• **CONSIGNE**
Modifiez, s'il vous plaît, le passage du texte sur Henri Gougaud allant de « Il avait le » jusqu'à « pays du monde. » inclus, en y remplaçant « Carcassonne » par « Narbonne ». Donnez ensuite le passage ainsi modifié.

• **EXTRAIT CHOISI**
Grand défenseur de la tradition orale, Henri Gougaud a décliné son goût des mots de multiples manières : poésie, conte, chanson, radio, roman. Parolier pour Juliette Gréco, Serge Reggiani et Jean Ferrat, cet artisan anarchiste laisse derrière lui une trace indélébile. Admis à la Sacem en tant qu’auteur et compositeur le 13 mars 1962, il est devenu sociétaire définitif le 22 avril 1982.

Il avait le regard malicieux, le talent multiple et le parler occitan hérité de sa naissance à Villemoustaussou, près de Carcassonne, en 1936. Conteur, écrivain, parolier, chanteur, compositeur il est décédé le 6 mai 2024, à l’âge de 88 ans. Explorateur du pays cathare, amateur d’histoires fantastiques et étranges, Henri Gougaud a publié treize albums, dont dix de chansons, rassemblés en 2023 dans J’ai pas fini mon rêve, un coffret (5 CD, chez EPM) allant de Mes cinq sens (1964) à La dérive (1976) en passant par l’opus chanté en occitan, Lo pastre de paraulas (le berger des mots, 1974) ou le recueil de poésie parlée, Contes des pays du monde.

• **DONNÉES À ANALYSER**
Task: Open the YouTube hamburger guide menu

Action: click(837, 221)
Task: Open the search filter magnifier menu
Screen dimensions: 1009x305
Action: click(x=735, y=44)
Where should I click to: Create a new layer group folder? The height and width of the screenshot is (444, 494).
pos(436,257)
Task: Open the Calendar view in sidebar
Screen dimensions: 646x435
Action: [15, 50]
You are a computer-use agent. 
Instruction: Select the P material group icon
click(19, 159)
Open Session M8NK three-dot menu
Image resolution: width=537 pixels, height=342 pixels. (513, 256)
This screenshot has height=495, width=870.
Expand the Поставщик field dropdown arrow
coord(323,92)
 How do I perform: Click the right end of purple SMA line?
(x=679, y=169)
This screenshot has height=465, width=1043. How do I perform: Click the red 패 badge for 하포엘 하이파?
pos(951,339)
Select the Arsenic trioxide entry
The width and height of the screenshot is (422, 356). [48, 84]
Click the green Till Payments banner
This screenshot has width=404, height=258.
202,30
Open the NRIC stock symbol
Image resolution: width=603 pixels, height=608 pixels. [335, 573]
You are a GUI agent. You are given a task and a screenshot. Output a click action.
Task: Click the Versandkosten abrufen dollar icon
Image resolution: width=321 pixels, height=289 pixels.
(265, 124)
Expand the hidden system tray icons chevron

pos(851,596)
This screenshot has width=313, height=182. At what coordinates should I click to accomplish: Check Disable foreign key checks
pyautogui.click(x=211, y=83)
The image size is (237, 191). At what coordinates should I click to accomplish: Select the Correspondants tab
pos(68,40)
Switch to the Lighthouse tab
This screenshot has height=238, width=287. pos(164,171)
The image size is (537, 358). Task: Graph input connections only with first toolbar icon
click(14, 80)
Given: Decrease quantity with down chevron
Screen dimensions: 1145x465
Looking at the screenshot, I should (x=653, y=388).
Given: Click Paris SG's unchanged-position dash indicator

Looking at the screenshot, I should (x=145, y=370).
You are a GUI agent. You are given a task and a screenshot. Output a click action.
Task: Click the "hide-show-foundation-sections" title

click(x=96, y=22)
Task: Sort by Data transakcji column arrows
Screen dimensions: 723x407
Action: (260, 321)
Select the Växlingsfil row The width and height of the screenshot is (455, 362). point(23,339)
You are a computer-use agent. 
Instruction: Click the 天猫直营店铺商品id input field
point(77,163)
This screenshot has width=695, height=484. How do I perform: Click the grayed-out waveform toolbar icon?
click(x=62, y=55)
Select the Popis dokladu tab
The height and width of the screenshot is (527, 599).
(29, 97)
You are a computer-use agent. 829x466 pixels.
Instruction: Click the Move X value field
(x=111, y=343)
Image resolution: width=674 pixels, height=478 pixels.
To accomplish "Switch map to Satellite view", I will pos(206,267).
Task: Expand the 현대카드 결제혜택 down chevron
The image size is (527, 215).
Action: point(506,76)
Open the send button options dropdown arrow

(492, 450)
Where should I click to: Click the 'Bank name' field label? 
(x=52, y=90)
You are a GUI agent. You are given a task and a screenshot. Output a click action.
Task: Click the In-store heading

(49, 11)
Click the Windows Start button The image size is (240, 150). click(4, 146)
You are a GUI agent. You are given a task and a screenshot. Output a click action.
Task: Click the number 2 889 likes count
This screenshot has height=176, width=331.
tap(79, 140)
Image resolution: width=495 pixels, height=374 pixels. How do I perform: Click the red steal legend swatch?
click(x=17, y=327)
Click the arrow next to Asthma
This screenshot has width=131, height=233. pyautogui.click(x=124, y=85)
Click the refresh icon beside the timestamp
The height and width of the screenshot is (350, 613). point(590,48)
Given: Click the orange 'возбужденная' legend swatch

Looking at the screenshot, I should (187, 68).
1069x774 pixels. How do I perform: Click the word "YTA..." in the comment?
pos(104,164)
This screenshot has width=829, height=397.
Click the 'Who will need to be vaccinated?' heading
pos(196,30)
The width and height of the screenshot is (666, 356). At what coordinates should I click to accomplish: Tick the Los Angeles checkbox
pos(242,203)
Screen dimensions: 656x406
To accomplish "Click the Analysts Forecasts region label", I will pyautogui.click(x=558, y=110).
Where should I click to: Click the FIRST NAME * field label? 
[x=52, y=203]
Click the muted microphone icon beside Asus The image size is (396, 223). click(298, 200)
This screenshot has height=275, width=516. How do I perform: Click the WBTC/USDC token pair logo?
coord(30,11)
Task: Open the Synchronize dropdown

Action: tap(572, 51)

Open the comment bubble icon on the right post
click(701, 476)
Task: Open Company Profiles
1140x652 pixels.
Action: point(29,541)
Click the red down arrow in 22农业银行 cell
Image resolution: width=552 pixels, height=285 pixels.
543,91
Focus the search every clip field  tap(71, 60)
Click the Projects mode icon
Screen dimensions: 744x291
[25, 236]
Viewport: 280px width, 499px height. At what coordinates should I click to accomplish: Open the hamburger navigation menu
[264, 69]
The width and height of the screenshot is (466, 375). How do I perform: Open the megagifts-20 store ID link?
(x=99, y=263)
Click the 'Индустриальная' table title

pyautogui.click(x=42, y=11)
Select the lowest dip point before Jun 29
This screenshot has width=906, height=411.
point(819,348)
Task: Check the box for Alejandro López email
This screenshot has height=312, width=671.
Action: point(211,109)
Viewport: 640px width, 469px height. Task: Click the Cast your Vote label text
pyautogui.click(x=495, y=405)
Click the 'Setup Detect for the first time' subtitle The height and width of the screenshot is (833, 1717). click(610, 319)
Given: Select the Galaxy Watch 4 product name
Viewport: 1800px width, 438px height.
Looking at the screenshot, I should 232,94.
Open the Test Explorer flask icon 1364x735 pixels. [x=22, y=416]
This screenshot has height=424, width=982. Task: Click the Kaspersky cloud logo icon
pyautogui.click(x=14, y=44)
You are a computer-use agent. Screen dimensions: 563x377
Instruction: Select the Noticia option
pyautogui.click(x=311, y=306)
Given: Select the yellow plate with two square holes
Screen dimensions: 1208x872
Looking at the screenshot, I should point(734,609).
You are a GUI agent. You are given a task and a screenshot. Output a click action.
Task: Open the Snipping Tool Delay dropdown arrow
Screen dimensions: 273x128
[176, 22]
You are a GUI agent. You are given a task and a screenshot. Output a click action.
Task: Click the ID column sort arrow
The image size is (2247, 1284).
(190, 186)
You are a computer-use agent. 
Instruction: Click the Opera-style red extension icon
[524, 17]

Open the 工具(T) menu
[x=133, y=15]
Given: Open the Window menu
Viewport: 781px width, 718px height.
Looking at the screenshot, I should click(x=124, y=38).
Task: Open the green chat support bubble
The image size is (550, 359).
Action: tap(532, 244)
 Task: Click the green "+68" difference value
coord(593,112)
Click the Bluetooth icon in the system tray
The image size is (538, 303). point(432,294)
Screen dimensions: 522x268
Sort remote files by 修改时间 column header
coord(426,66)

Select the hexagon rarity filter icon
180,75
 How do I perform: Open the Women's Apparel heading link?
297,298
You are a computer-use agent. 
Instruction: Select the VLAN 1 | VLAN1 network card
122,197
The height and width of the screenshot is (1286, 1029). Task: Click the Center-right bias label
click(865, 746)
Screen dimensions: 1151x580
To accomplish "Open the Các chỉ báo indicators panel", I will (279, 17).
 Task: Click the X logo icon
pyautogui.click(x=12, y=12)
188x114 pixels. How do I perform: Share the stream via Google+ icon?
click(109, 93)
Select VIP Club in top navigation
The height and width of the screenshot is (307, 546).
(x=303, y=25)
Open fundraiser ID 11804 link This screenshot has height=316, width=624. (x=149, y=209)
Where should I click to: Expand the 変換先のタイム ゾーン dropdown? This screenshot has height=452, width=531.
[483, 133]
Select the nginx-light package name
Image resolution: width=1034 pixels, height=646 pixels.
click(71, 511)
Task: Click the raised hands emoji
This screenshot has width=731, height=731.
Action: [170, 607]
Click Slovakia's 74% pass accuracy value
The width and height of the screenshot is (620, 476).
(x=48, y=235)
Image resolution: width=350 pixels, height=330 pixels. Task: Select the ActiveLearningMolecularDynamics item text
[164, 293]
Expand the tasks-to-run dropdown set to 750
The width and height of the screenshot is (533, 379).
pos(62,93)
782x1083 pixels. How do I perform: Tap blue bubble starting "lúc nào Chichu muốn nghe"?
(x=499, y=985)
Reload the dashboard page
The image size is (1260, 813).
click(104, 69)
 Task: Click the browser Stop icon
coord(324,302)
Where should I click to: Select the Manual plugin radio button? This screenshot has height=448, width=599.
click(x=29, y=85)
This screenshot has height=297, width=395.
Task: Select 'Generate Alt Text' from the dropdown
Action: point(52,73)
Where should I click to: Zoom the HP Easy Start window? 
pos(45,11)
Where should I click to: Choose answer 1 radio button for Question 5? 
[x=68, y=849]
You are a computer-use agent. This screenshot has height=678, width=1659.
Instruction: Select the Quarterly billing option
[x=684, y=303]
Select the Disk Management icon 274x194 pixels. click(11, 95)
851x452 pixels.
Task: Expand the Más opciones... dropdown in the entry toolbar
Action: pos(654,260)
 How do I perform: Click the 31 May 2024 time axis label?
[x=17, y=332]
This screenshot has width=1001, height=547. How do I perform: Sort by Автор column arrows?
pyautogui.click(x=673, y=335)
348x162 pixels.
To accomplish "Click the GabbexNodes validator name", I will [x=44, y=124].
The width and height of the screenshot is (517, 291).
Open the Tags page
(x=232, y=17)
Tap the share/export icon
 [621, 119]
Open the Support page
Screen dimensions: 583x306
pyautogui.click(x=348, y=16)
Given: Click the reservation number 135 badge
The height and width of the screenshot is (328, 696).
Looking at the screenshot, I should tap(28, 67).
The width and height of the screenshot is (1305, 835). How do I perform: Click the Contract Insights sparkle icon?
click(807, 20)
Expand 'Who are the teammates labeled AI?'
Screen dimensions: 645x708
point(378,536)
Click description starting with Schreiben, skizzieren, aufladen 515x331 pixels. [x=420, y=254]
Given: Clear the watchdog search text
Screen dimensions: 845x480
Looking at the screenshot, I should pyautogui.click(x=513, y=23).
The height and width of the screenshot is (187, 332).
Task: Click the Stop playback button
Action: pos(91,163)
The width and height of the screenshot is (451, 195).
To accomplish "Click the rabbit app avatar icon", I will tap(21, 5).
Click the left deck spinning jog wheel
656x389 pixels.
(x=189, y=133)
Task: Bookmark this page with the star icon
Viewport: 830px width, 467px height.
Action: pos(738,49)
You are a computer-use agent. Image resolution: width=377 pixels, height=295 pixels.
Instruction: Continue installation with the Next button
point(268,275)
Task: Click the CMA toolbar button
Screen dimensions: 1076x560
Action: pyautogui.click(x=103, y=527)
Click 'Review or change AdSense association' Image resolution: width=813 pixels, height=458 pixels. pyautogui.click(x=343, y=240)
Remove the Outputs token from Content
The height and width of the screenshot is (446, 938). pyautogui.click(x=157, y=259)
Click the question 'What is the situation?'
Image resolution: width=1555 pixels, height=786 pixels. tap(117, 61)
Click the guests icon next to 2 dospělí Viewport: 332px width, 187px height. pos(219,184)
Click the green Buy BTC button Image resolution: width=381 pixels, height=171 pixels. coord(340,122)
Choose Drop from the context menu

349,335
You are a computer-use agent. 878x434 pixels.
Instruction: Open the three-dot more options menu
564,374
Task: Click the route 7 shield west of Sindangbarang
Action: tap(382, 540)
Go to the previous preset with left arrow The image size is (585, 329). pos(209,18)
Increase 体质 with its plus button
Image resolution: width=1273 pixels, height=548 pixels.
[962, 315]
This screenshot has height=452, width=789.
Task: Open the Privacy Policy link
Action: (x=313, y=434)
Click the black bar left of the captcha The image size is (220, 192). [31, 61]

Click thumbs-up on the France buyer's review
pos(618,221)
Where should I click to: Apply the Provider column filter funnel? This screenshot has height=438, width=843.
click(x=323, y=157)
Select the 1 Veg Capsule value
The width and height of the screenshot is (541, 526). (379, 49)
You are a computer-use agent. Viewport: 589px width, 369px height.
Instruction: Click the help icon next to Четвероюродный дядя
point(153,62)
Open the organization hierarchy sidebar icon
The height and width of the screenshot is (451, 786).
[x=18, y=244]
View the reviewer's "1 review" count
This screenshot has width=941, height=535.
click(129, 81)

• **ZONE DE RÉPONSE**
Il avait le regard malicieux, le talent multiple et le parler occitan hérité de sa naissance à Villemoustaussou, près de Narbonne, en 1936. Conteur, écrivain, parolier, chanteur, compositeur il est décédé le 6 mai 2024, à l’âge de 88 ans. Explorateur du pays cathare, amateur d’histoires fantastiques et étranges, Henri Gougaud a publié treize albums, dont dix de chansons, rassemblés en 2023 dans J’ai pas fini mon rêve, un coffret (5 CD, chez EPM) allant de Mes cinq sens (1964) à La dérive (1976) en passant par l’opus chanté en occitan, Lo pastre de paraulas (le berger des mots, 1974) ou le recueil de poésie parlée, Contes des pays du monde.